> [TEXTE FOURNI]

L'affaire est vite liquidée. Il y a trois solutions. Ou bien le « lapin » était à portée de son trou, et alors il s'y enfourne, et tout est dit. Ou encore il arrive à prendre suffisamment de vitesse pour distancer le « fox », qui se décourage vite, et la poursuite s'arrête. Dans le troisième cas, le plus fréquent, il perd la tête et va se fourrer tout droit dans le premier creux venu. Là, le chien l'attrape, ou encore le maître du chien, accouru, le déloge avec un bâton et l'oblige à sortir et à venir se faire étrangler. C'est comme cela que les petits bergers en capturent quelques-uns, de temps en temps.

Mais, sur la table, ce n'est qu'un pauvre plat. Le lièvre des Alpes est assez gros, mais sa chair n'a pas grand goût. C'est même une curieuse exception, car on le trouve dans cette région des hauts alpages, où grives, bartavelles et coqs de bruyère sont d'une saveur exquise. Ces oiseaux ne se nourrissent presque que de fruits et de baies, airelles, myrtilles, framboises, genièvre, tandis que le pauvre lièvre se contente de l'herbe sèche et dure, jaunie dès le mois de juillet, qui pousse là-haut et ne lui fait pas grand profit. Entre les lièvres de Haute-Provence, maigres et roux, qui dansent dans le thym et la lavande, et leurs confrères de haute altitude, il y a la même différence qu’entre une truite de torrent et une carpe d'élevage. Et, cette fois, c'est la bête la plus sauvage, le gibier le plus éloigné de l'homme, de ses cultures, de ses clapiers et de ses jardins qui a, précisément, à peu près le même goût qu'un lapin de choux !

> [CONSIGNES DE L'EXERCICE]
1/ Extrayez sans rien modifier, s'il vous plaît, le passage du texte sur le lièvre des Alpes allant de « L'affaire est vite » jusqu'à « temps en temps. ».
2/ Rédigez la suite du texte sur le lièvre des Alpes, en partant de sa dernière phrase.

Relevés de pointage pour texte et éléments
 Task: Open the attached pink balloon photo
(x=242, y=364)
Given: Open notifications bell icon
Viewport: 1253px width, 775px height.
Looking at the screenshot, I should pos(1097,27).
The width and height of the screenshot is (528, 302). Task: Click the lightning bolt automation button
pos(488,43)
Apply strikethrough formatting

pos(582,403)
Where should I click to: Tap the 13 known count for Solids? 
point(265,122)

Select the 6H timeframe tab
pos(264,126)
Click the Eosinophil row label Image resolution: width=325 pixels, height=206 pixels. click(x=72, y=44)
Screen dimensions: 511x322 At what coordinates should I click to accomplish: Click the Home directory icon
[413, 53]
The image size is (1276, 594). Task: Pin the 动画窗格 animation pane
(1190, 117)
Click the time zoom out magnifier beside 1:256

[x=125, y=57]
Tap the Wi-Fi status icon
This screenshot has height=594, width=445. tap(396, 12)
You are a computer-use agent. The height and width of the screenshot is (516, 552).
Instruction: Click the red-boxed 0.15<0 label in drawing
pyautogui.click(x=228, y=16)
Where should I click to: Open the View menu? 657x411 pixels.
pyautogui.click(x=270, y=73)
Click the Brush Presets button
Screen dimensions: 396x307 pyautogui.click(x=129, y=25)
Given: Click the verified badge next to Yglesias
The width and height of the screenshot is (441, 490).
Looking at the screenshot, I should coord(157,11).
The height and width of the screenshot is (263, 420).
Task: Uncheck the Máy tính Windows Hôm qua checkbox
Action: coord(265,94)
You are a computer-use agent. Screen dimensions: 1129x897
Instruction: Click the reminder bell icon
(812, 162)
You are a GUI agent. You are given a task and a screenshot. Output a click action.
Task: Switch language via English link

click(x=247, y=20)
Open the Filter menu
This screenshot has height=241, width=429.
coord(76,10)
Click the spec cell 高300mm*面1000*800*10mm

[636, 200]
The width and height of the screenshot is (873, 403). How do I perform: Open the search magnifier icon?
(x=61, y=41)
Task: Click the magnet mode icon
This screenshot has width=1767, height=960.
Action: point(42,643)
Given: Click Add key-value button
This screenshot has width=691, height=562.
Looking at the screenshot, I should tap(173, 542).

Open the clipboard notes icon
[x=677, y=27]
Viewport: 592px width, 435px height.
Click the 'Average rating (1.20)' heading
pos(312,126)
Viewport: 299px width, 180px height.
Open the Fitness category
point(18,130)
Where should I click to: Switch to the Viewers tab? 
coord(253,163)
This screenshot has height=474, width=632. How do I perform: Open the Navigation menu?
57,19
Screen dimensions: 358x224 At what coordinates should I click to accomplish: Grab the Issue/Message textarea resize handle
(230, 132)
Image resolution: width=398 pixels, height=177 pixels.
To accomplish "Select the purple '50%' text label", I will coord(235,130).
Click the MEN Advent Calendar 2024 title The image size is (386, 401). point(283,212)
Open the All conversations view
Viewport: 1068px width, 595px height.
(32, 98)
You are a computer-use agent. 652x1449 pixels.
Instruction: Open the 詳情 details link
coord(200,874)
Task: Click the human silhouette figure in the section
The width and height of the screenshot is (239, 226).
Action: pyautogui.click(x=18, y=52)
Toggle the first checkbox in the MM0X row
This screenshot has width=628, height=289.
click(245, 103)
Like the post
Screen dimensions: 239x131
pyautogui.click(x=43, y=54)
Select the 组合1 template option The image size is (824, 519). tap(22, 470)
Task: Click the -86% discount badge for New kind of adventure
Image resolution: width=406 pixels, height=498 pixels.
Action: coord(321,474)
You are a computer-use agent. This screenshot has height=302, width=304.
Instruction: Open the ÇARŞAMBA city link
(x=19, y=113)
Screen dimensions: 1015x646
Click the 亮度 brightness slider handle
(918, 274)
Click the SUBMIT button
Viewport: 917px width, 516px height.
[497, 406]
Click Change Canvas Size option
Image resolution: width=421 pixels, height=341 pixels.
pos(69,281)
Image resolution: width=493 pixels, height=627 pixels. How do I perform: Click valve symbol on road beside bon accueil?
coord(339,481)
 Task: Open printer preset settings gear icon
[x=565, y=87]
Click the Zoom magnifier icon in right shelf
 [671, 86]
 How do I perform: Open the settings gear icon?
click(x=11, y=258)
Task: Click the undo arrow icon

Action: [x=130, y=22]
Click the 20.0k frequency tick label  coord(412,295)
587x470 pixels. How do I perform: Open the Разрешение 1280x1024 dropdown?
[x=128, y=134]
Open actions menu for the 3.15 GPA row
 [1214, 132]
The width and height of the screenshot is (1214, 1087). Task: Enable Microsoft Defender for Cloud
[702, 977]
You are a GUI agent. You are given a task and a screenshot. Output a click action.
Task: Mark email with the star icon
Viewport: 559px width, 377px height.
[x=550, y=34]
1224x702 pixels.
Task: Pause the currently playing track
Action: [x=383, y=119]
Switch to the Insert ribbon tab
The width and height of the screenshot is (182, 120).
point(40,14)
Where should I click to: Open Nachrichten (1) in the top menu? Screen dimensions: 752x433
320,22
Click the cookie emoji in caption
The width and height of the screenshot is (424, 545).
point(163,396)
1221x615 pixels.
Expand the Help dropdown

> [RÉPONSES DE L'EXERCICE]
1/
L'affaire est vite liquidée. Il y a trois solutions. Ou bien le « lapin » était à portée de son trou, et alors il s'y enfourne, et tout est dit. Ou encore il arrive à prendre suffisamment de vitesse pour distancer le « fox », qui se décourage vite, et la poursuite s'arrête. Dans le troisième cas, le plus fréquent, il perd la tête et va se fourrer tout droit dans le premier creux venu. Là, le chien l'attrape, ou encore le maître du chien, accouru, le déloge avec un bâton et l'oblige à sortir et à venir se faire étrangler. C'est comme cela que les petits bergers en capturent quelques-uns, de temps en temps.

2/
Seulement, quand au-dessus des forêts, dans les prés déjà rouges et jaunis, avec les glaciers dans le fond qui montent vers le ciel bleu, on suit un chien qui a pris le pied d'un de ces lièvres, je vous garantis bien qu'on se moque royalement du goût qu'aura le civet, tant le décor fait passer la pièce.

Pierre MÉLON.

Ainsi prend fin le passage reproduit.